→ REQUIRED WORK:
Leave every entry as it is and write the data out in full.

────────────────────────────────────────

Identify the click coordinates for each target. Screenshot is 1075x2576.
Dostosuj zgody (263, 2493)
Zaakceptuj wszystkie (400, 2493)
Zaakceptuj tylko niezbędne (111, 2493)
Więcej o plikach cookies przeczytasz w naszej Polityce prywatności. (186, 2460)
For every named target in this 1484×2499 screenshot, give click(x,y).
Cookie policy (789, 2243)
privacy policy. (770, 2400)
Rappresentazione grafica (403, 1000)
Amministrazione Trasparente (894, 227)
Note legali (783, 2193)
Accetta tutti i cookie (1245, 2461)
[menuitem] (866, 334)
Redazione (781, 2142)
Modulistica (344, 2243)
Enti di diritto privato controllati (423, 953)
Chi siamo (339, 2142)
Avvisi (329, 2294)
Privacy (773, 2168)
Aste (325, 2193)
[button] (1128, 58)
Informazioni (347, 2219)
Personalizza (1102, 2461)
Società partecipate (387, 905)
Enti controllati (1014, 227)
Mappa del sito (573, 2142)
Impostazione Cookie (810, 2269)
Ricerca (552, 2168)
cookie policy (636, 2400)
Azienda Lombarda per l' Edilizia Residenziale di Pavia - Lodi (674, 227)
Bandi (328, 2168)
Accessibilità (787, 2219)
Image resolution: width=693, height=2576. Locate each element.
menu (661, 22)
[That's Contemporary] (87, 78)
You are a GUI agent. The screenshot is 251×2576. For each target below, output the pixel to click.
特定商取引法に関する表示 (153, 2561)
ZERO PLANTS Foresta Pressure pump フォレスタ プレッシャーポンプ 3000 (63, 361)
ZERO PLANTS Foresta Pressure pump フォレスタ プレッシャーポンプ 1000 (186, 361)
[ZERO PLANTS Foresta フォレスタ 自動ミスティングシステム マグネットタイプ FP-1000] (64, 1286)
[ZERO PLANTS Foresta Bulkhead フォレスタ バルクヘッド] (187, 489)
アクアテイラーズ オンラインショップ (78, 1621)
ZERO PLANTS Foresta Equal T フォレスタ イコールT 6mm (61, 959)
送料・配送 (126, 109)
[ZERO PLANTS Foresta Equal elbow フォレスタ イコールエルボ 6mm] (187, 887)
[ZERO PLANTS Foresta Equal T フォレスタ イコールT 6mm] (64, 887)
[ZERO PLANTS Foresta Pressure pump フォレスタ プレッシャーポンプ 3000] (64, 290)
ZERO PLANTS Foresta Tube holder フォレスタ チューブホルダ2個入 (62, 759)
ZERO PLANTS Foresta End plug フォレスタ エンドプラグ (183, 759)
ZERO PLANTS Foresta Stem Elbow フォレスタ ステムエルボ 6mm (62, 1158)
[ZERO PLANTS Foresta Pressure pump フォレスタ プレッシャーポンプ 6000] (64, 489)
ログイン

────────────────────────────────────────

→ WRITTEN RESPONSE:
Identify the click coordinates for each target. Screenshot is 1075x2576.
Dostosuj zgody (263, 2493)
Zaakceptuj wszystkie (400, 2493)
Zaakceptuj tylko niezbędne (111, 2493)
Więcej o plikach cookies przeczytasz w naszej Polityce prywatności. (186, 2460)
For every named target in this 1484×2499 screenshot, give click(x,y).
Cookie policy (789, 2243)
privacy policy. (770, 2400)
Rappresentazione grafica (403, 1000)
Amministrazione Trasparente (894, 227)
Note legali (783, 2193)
Accetta tutti i cookie (1245, 2461)
[menuitem] (866, 334)
Redazione (781, 2142)
Modulistica (344, 2243)
Enti di diritto privato controllati (423, 953)
Chi siamo (339, 2142)
Avvisi (329, 2294)
Privacy (773, 2168)
Aste (325, 2193)
[button] (1128, 58)
Informazioni (347, 2219)
Personalizza (1102, 2461)
Società partecipate (387, 905)
Enti controllati (1014, 227)
Mappa del sito (573, 2142)
Impostazione Cookie (810, 2269)
Ricerca (552, 2168)
cookie policy (636, 2400)
Azienda Lombarda per l' Edilizia Residenziale di Pavia - Lodi (674, 227)
Bandi (328, 2168)
Accessibilità (787, 2219)
Image resolution: width=693, height=2576. Locate each element.
menu (661, 22)
[That's Contemporary] (87, 78)
You are a GUI agent. The screenshot is 251×2576. For each target below, output the pixel to click.
特定商取引法に関する表示 (153, 2561)
ZERO PLANTS Foresta Pressure pump フォレスタ プレッシャーポンプ 3000 (63, 361)
ZERO PLANTS Foresta Pressure pump フォレスタ プレッシャーポンプ 1000 (186, 361)
[ZERO PLANTS Foresta フォレスタ 自動ミスティングシステム マグネットタイプ FP-1000] (64, 1286)
[ZERO PLANTS Foresta Bulkhead フォレスタ バルクヘッド] (187, 489)
アクアテイラーズ オンラインショップ (78, 1621)
ZERO PLANTS Foresta Equal T フォレスタ イコールT 6mm (61, 959)
送料・配送 (126, 109)
[ZERO PLANTS Foresta Equal elbow フォレスタ イコールエルボ 6mm] (187, 887)
[ZERO PLANTS Foresta Equal T フォレスタ イコールT 6mm] (64, 887)
[ZERO PLANTS Foresta Pressure pump フォレスタ プレッシャーポンプ 3000] (64, 290)
ZERO PLANTS Foresta Tube holder フォレスタ チューブホルダ2個入 (62, 759)
ZERO PLANTS Foresta End plug フォレスタ エンドプラグ (183, 759)
ZERO PLANTS Foresta Stem Elbow フォレスタ ステムエルボ 6mm (62, 1158)
[ZERO PLANTS Foresta Pressure pump フォレスタ プレッシャーポンプ 6000] (64, 489)
ログイン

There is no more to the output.